Scorsese and actors Robert De Niro and Leonardo DiCaprio relished the opportunity to collaborate on the project. The director acknowledged the strong bond between the three of them, as he first learned of DiCaprio through De Niro. DiCaprio called De Niro and Scorsese his "two fathers in the world of cinema" and described the years of collaboration between the director and his counterpart as "the greatest relationship in cinema history". Both actors had individually worked with Scorsese several times; De Niro had worked with the director on eight films when the short was released, DiCaprio had worked with Scorsese on five. Meanwhile, De Niro and DiCaprio had previously appeared together in two films – This Boy's Life and Marvin's Room – the former being DiCaprio's first theatrically-released film. However, the three had never collaborated on a project together. They would eventually collaborate on a feature film eight years later, Killers of the Flower Moon.
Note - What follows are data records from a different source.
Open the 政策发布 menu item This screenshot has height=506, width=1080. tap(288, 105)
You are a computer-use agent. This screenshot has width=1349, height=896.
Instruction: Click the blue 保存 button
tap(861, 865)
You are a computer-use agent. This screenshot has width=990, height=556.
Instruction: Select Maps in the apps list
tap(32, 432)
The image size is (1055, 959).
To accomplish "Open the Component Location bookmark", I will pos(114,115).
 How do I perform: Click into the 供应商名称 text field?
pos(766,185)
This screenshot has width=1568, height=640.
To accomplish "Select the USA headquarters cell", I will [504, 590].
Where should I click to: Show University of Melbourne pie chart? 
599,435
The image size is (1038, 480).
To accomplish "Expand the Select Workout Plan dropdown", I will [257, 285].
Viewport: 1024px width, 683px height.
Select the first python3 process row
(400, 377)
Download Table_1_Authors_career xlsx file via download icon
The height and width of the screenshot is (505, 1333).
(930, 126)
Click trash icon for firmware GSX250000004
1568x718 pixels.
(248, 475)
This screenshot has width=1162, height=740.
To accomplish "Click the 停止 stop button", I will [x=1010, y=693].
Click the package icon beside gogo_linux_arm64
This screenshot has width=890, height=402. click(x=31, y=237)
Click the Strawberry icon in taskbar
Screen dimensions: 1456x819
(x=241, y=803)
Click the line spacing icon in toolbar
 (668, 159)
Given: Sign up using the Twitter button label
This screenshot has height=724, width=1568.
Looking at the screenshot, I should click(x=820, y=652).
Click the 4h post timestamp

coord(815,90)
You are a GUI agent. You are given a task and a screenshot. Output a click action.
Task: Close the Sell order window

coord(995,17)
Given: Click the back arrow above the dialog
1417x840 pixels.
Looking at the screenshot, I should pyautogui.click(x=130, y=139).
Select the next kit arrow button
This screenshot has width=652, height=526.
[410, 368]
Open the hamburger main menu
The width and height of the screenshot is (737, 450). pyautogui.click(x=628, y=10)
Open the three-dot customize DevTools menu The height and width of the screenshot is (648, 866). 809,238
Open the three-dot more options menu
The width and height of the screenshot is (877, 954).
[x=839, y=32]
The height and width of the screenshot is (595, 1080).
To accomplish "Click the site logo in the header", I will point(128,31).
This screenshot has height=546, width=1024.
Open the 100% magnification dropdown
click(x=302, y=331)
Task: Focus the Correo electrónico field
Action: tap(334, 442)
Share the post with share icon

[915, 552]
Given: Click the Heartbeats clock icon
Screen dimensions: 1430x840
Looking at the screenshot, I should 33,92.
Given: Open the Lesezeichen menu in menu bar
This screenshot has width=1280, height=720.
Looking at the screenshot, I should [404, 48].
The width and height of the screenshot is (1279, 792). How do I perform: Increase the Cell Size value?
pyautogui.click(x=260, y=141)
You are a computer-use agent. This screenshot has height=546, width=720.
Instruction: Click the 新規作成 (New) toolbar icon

De Niro and DiCaprio found the short film's premise humorous due to their long histories of working with Scorsese. DiCaprio also praised Martin Scorsese's acting, claiming the director "stole the show".

==Release==
On October 27, 2015, The Audition made its official world premiere at Studio City in Macau, China in conjunction with the resort's grand opening. Scorsese, De Niro, DiCaprio and producer Brett Ratner were each in attendance for the premiere.

A prior screening had taken place earlier that month at the 20th Busan International Film Festival in South Korea on October 3, 2015. The short was also supposed to screen at the Venice Film Festival on September 7, 2015, but was reportedly cancelled due to technical problems. Rumors also floated that the reason behind the cancellation was due to some perceiving the film as a promotional piece rather than one of artistic merit.

The Audition has never had a commercial release to date. However, it was placed before feature film screenings in cinemas across Hong Kong and China, presumably to further promote Studio City.

===Critical reception===
Elizabeth Kerr of The Hollywood Reporter called The Audition a "keenly self-aware pop culture nugget" that blurred the line between art and advertising. She noted that the short's contents thrived off this tension, saying "The Audition works on the strength of its (surprise!) strong cast and an awareness that they're all shilling for a casino chain. But Scorsese and his A-list cast pull it off with aplomb, having a good time at their own expense".